Given text Block Start

So about my aha moment: Jerry brings several key points of the Bible together in chapter 3. In the first chapter, he likened loving God to the first 3 of Moses' 10 commandments. And it is a truly accurate statement to say that if you love God obediently, on purpose, that you can not help but to follow the first 3 commandments. If you love God, you will not put others before Him. If you love God, you will not use His name in vain. If you love God, you will not build up false idols to worship. In chapter 2, he discusses the new commandment that Jesus gave, and that is to love your brother as you love yourself. The remaining 7 commandments cover that nicely: if you love your brother, you won't lie, murder, covet, etc. I have always had problems with the verse (forgive me for being foggy on it's location) that tells us that if you keep all the laws, but fall short in one area, then you are guilty of all. Thanks to Jerry's insight on how the commandments Jesus gave apply, it finally dawned on me. It really doesn't matter whether I kill you or lie to you, either way, I have failed to love you, and that is God's will. Aha! That's how God sees all sin as equal! It is not that we are just failing to be honest, or that we envy. His point was that we aren't loving each other as He loved us, as He commands us to love!

I am quite thrilled with myself to have finally figured out what the Lord was telling us when He said all sin is equal in his eyes. And it truly makes a difference in how I see not only Scripture, but how I see my own actions. And love IS an action. The human emotion of love is not rational, but God's definition is inerrant. Every phrase he uses to define love takes a conscious effort on our part. We must be kind. We must be patient. We must be honest; we must not be rude. So, as Dr. Corbaley's book has helped me to realize, every day, in every action, we make the choice whether to love or not to love. And with practice, that action will become habit. It is a habit I strive to learn, and I am very thankful to have someone to help me in my struggles (that's you, Lynnie!). It is very spiritually and mentally fulfilling to have so many questions answered. I look forward yet again to delving deeper into my studies on God's Greatest Commandment.

Side note: I made it through chapter 3 last night, and Jerry did go further into explaining human love versus God's love, but I don't have my notes in front of me, and I do not want to muddle his fabulous commentary on those very human emotions. Humans are such silly creatures!

Monday, December 27, 2010

The Most Excellent Way

I started Jerry Corbaley's book, The Most Excellent Way, last night. There are times when you pick up a book, and then there are times when the books picks you. The latter is the case with this book.

Given text Block End
Dataset entries Block Start

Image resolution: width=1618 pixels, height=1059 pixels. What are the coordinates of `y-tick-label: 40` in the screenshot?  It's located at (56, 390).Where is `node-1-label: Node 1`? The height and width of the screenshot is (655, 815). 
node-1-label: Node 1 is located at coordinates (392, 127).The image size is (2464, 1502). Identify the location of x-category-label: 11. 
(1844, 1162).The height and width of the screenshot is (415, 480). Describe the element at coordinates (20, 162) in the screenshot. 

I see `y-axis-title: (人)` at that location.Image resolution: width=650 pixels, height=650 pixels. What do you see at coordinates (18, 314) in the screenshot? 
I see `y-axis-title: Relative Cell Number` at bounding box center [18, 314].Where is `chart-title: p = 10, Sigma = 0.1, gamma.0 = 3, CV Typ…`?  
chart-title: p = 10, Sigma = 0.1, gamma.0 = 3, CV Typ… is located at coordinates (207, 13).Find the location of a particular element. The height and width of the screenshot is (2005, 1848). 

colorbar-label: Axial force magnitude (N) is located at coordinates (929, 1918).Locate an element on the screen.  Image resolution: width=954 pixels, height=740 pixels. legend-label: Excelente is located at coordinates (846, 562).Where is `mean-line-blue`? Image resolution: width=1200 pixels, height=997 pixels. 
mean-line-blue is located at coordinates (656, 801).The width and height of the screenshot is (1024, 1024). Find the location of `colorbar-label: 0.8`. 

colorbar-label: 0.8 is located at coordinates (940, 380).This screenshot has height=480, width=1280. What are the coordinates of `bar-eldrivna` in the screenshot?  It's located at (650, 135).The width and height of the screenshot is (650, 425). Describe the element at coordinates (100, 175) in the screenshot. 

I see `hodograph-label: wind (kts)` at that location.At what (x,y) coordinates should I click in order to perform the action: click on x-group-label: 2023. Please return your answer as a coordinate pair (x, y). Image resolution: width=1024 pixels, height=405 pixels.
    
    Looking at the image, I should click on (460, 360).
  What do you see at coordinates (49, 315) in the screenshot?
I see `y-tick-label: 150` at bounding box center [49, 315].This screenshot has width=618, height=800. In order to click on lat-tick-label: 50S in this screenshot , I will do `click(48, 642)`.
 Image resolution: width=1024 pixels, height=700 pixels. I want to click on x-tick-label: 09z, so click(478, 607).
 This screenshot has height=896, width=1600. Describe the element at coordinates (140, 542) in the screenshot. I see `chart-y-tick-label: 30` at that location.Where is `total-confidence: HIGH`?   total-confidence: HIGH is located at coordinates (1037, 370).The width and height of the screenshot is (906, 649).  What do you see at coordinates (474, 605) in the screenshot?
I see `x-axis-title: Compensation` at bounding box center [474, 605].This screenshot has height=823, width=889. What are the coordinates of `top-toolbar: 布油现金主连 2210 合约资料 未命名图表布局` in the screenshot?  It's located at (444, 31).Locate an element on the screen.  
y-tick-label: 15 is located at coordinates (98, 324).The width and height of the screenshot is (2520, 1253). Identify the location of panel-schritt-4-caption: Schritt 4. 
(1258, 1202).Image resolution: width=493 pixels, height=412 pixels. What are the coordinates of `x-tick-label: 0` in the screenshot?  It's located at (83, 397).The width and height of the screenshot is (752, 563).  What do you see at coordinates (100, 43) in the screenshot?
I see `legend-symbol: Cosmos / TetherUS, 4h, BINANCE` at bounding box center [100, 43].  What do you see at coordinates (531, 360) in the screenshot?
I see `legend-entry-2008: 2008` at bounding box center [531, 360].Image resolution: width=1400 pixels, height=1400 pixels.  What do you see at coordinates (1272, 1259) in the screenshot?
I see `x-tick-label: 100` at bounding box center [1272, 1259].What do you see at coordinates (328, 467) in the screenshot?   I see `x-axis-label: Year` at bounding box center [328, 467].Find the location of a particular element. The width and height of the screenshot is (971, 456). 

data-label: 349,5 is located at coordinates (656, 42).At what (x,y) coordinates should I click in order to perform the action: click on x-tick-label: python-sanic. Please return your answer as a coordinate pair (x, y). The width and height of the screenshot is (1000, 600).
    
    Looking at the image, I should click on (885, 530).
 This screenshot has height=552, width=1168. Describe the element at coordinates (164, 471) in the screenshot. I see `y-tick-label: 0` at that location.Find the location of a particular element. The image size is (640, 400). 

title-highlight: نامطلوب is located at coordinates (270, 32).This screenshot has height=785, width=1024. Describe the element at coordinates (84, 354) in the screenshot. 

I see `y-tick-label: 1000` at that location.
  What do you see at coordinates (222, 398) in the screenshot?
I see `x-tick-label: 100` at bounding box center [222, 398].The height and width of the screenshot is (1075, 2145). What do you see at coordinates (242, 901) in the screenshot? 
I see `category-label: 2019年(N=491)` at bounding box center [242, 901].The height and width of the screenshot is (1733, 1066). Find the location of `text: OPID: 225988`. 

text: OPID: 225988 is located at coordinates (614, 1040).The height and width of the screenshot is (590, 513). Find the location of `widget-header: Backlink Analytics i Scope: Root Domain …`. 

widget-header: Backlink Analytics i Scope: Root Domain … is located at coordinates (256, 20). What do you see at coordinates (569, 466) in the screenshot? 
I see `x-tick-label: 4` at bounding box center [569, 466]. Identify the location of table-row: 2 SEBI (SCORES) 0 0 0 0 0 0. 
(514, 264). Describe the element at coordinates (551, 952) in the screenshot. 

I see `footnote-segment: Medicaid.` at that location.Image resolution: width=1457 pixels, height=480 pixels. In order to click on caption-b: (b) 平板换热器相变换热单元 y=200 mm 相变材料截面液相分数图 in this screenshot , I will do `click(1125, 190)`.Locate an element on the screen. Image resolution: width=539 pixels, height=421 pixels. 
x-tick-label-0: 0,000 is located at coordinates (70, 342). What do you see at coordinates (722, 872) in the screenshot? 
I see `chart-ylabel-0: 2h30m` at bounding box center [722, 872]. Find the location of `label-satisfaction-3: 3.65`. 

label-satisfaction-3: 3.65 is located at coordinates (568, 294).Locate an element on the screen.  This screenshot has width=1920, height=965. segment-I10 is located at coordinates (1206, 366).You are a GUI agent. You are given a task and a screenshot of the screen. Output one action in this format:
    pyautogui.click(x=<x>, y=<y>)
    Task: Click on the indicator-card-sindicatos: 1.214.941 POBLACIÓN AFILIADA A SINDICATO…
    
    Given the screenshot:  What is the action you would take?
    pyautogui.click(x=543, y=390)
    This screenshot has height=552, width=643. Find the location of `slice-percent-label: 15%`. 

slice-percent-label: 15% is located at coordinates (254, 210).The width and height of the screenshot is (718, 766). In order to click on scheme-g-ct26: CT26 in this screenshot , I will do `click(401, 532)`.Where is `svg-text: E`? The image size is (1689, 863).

Dataset entries Block End

» Assignment: Transcribe the part of the blog post on love and the commandments starting at "I started Jerry" and ending at "with this book.".

» Answer to this task:
I started Jerry Corbaley's book, The Most Excellent Way, last night. There are times when you pick up a book, and then there are times when the books picks you. The latter is the case with this book.